With the mobile phone becoming effective in transferring money around the world, the stakeholders of the mobile banking eco-system need security and mutual trust to introduce the service in Bangladesh.
A recent study predicts the number of money transactions through the mobile banking (m-banking) system will increase to 37 billion by 2011 from only 2.7 billion in 2007.
In Bangladesh, Grameenphone customers (23.48 million) generate 5 million money transactions a day to load money on their cell accounts.
“So there is scope for m-banking in Bangladesh, which has 13 percent banking penetration,” said Oddvar Hesjedal, chief executive officer of Grameenphone.
The rate of mobile penetration is 33 percent in Bangladesh. “If banks and telecom stakeholders work together, there is a potential of introducing mobile commerce or mobile banking in Bangladesh,” said the Grameenphone CEO.
However, the security of money transactions and a lack of regulatory framework are still absent in Bangladesh, although the central bank permitted banks and some mobile operators to go for mobile banking.
Both national and international m-banking experts expressed these views at the second international conference — Bangladesh Banking 2010 — at Sonargaon Hotel in Dhaka yesterday.

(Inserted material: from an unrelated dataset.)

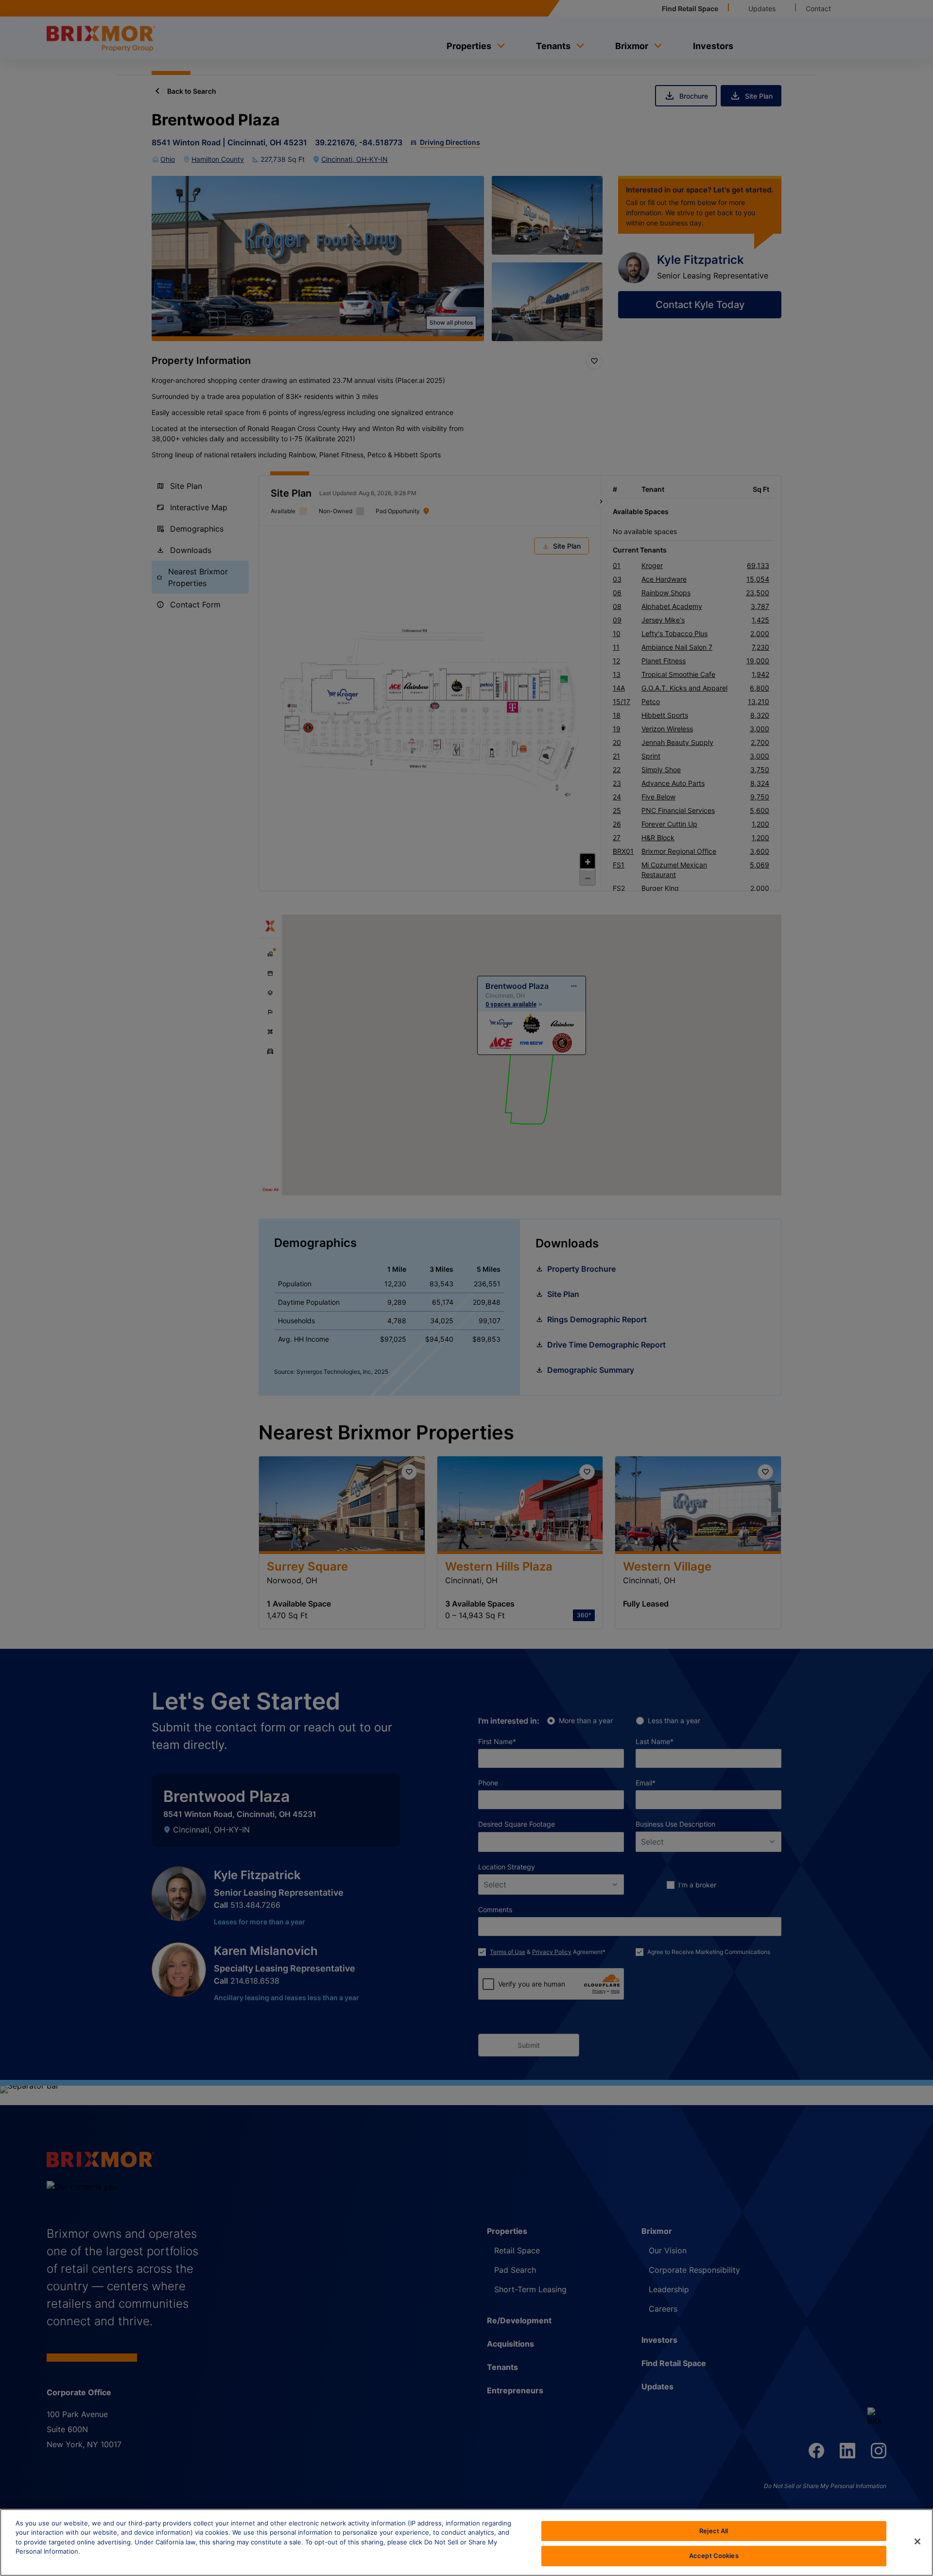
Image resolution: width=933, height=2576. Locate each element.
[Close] (917, 2541)
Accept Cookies (714, 2555)
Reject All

Total Communication, in association with Bangladesh Association of Software and Information Services, organised the conference.
M-banking is rapidly growing in developing countries, said Sampath Paranavipane, general manager of hSenid Mobile, Sri Lanka. “To reach out to un-banked rural markets, m-baking could be a cost effective technology.”
Quoting a study, he said the number of money transactions through m-banking is expected to rise to 37 billion by 2011, which indicates increased control of mobile customers over financial matters.
Indicating to the rapidly growing mobile market, he said there is a bank in every customer handset.
However, regarding security concerns, GSM (Global System of Mobile Communication) is a comparatively less reliable technology to handle m-banking, said an expert.
Among the six mobile operators in Bangladesh, five are GSM based.
“GSM is not strong enough for m-banking,” said Amitpal Singh, ASEAN identity management and security specialist of Oracle Corporation. However, in response to queries at the conference, he refused to say which will be the best technology to run m-banking.
The Grameenphone CEO stressed the need to form a regulatory body to settle disputes in money transactions through m-banking.
From the customer’s perspective, he said: “Customer behaviour does not change overnight. We have to have patience.” He said Bangladesh Bank should permit mobile linkages to bank accounts and cards.
Bangladesh’s market of 160 million has become lucrative for the money transaction business with rapid growth of the mobile technology. As per a recent Bangladesh Bank directive, m-banking will be launched soon. However, all transactions will take place through banks channels.
Mobile operators will just provide SMS based transaction services and money delivery in some cases. Therefore, bankers are concerned whether mobile operators will go for complete banking services.
Tarique Afzal, head of consumer banking of Bank Alfalah Ltd, said: “A mobile outlet cannot be a bank outlet. It can be used as a money payment outlet to minimise customer hassles.”